To make a difference in the near term, the U.S. will have to demonstrate it can put real capabilities in the field in relevant numbers within five to ten years. That’s no small task. It currently requires decades to deploy major new systems, and the deployment comes in dribs and drabs.
Jiggering the system so it can deliver more, sooner, makes a lot of sense in a number of areas. The new next-generation bomber program is a case in point. Fielding a powerful new long-range bomber would seriously complicate matters for adversaries who think they can hold American firepower at arm’s length—and it shouldn’t be a heavy lift for the Pentagon. By any reasonable assessment, the program
“seems to be much more advanced than earlier bombers were at the time their contracts were awarded. It largely uses existing materials and technologies, and is not a wildly ambitious dream like the XB-70 nor an experimental first step into a new field like the B-2 stealth bomber.”
In other words, the next-generation long-range bomber is not a big science project. What Washington needs is a responsible acquisition that doesn’t screw it up.
Another case worth looking at is the fielding of the Gerald R. Ford-class carriers. Making that program move along more expeditiously would give U.S. naval forces a serious boost.
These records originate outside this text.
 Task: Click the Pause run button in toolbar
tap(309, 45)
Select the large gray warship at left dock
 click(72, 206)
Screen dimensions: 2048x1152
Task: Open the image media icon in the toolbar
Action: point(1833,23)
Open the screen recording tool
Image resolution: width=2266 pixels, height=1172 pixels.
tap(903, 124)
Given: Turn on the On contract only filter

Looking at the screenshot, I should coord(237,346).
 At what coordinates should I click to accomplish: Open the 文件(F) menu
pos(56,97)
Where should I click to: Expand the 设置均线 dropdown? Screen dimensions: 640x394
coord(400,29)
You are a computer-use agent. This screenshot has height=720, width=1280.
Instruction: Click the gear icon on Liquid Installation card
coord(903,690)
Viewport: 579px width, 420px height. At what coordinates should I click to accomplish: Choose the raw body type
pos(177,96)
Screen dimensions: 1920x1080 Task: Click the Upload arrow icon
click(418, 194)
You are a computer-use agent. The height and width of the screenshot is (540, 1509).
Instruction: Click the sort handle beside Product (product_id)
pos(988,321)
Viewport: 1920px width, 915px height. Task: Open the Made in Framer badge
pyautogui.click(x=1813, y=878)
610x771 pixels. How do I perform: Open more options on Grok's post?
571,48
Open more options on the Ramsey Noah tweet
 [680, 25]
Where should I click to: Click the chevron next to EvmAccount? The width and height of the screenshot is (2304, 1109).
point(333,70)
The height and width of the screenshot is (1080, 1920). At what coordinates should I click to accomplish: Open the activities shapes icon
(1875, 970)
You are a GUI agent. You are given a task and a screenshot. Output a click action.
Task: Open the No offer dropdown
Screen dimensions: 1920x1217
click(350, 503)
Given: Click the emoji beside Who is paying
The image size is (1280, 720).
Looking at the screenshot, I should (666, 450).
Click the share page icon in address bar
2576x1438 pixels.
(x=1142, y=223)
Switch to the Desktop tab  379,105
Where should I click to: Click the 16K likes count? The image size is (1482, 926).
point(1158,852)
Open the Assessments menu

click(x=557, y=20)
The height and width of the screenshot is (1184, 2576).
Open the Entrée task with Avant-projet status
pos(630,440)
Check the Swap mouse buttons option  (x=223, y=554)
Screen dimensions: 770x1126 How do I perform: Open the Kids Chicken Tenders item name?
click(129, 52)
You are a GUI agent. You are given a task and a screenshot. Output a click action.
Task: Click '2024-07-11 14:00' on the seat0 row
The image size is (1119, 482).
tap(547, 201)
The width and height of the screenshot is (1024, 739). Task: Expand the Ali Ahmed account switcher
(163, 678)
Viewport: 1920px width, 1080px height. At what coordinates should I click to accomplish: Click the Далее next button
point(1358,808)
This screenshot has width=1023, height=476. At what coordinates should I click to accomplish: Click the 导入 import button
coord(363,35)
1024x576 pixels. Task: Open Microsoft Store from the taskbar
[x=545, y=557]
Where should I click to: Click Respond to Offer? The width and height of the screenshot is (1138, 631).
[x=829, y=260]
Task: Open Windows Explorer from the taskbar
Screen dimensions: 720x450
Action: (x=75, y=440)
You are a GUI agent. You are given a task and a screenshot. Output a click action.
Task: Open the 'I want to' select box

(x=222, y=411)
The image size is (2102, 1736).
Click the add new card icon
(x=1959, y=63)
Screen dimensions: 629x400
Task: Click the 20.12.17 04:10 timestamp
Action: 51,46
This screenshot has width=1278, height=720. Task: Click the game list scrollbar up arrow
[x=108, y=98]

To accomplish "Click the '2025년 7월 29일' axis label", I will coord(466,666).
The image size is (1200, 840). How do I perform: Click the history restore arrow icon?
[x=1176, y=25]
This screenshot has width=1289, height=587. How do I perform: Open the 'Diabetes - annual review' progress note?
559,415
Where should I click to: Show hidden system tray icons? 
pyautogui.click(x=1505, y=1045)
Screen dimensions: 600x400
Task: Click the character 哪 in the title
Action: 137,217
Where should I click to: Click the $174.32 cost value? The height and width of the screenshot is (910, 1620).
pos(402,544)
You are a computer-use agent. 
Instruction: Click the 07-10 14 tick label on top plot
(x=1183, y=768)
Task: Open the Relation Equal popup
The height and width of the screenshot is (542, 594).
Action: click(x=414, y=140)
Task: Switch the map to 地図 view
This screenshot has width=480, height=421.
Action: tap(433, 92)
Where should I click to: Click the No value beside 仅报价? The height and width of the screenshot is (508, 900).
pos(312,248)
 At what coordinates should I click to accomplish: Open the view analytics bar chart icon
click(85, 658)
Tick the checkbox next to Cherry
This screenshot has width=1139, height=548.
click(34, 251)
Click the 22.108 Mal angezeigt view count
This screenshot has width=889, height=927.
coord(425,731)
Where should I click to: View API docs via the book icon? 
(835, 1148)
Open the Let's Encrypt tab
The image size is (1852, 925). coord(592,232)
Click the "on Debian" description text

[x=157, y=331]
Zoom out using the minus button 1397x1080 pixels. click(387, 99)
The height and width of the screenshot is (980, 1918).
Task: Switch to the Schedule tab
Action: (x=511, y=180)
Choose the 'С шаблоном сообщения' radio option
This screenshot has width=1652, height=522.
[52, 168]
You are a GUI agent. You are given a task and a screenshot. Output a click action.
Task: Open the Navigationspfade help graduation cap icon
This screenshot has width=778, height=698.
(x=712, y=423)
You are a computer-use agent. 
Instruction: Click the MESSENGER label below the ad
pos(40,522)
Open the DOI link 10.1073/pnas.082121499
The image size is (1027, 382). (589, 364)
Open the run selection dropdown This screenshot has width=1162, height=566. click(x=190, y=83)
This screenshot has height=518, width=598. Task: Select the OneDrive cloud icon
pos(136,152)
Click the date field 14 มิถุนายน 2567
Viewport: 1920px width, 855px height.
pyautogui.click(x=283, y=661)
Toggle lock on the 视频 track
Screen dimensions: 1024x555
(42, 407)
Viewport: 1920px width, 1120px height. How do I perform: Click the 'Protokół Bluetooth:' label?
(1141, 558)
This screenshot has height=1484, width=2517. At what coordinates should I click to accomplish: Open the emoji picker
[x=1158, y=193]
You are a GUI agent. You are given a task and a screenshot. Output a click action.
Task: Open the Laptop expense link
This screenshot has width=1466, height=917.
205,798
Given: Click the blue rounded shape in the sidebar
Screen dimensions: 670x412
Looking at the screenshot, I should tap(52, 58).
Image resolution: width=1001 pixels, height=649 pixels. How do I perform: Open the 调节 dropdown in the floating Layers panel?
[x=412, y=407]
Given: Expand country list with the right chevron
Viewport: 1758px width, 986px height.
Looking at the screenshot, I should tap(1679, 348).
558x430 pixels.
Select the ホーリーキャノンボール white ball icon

Robotics and directed-energy weapons are also capabilities that ought to be produced in greater quantity and gotten into the field faster. And, of course, who doesn’t want more and better cyber capabilities, faster?
Given the decline in U.S. military strength, defense acquisition reform ought to focus on improving the speed of dependable acquisition. In the absence of a silver turbocharger to boost the speed at which the Pentagon gets stuff into the field, the systematic, step-by-step approach being advocated by the leadership in the House and Senate Armed Services Committees seems to be a responsible yet timely way to proceed.
James Jay Carafano is vice president of the Davis Institute for National Security and Foreign Policy and the E. W. Richardson Fellow at The Heritage Foundation.